# Requirement
All that is wanted is the line with "The width and height of the screenshot is (1188, 740)." and each line after it to the end of the data below, set down exactly and without pictures.

# Stored dataset items
--- START ---

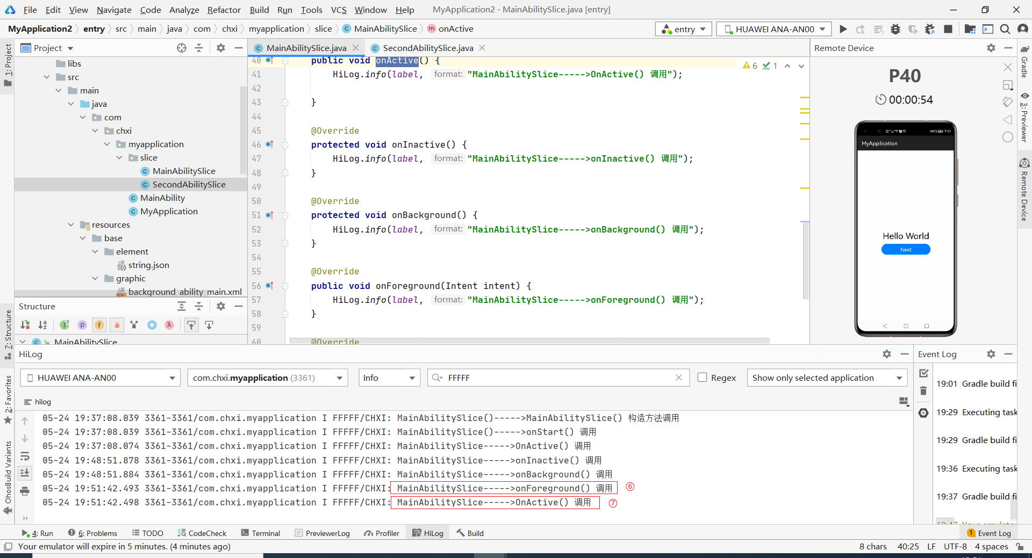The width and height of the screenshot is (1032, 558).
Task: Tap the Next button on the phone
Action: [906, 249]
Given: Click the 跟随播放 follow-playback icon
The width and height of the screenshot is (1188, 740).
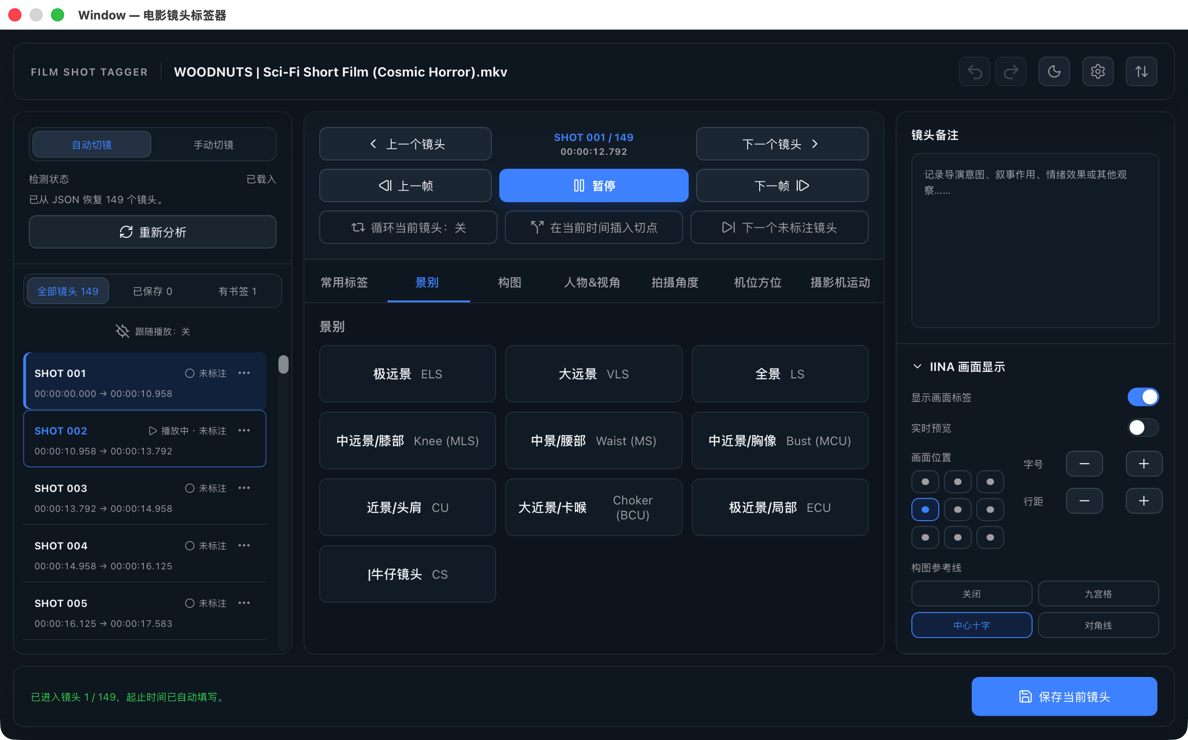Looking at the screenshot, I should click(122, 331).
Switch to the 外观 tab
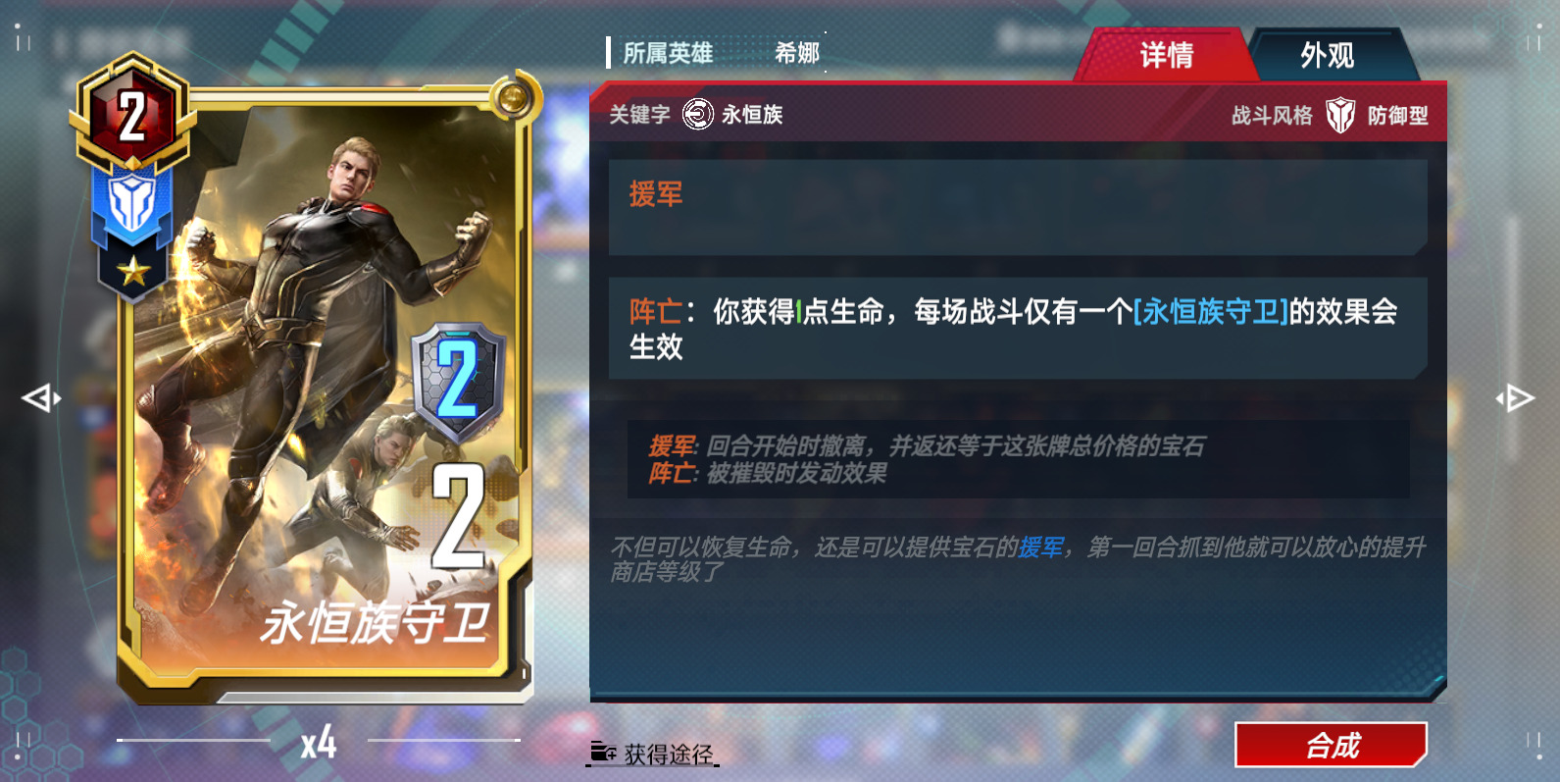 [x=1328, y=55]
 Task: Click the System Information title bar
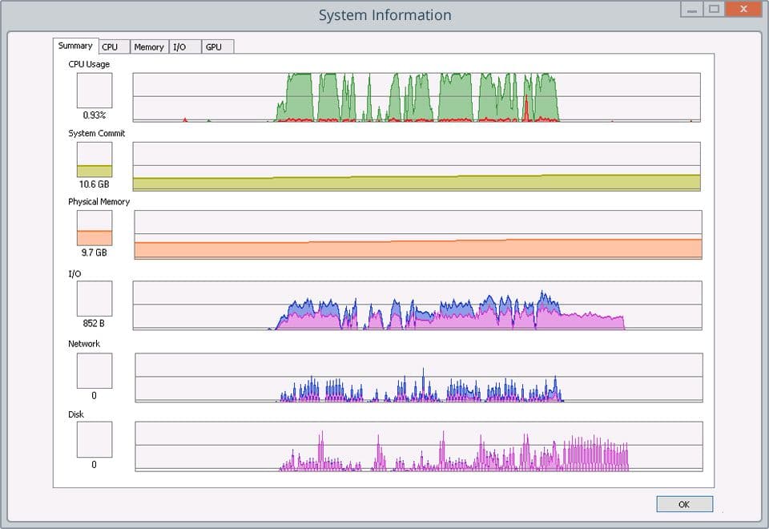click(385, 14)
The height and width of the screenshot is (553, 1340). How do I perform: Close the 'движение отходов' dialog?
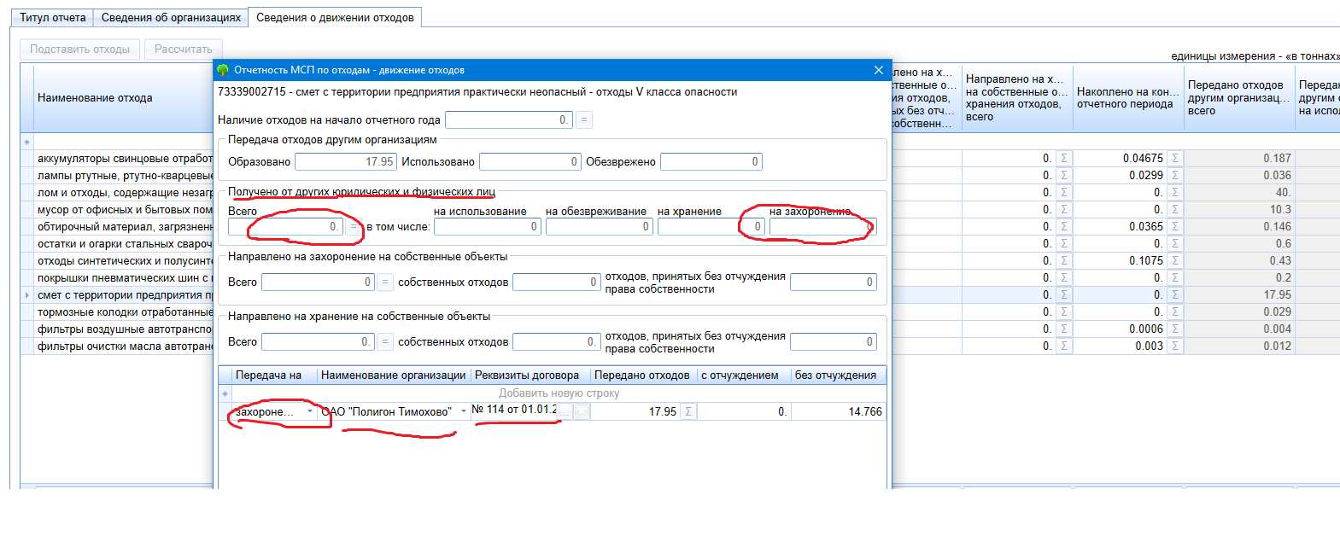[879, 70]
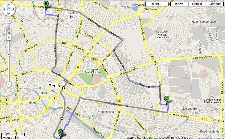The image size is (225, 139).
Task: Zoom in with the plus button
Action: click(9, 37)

--- END ---

# Task response
The width and height of the screenshot is (1188, 740).
Looking at the screenshot, I should click(122, 331).
Switch to the 外观 tab
 [x=1328, y=55]
 Task: Click the System Information title bar
click(385, 14)
The height and width of the screenshot is (553, 1340). How do I perform: Close the 'движение отходов' dialog?
[879, 70]
The image size is (225, 139).
Task: Zoom in with the plus button
Action: click(9, 37)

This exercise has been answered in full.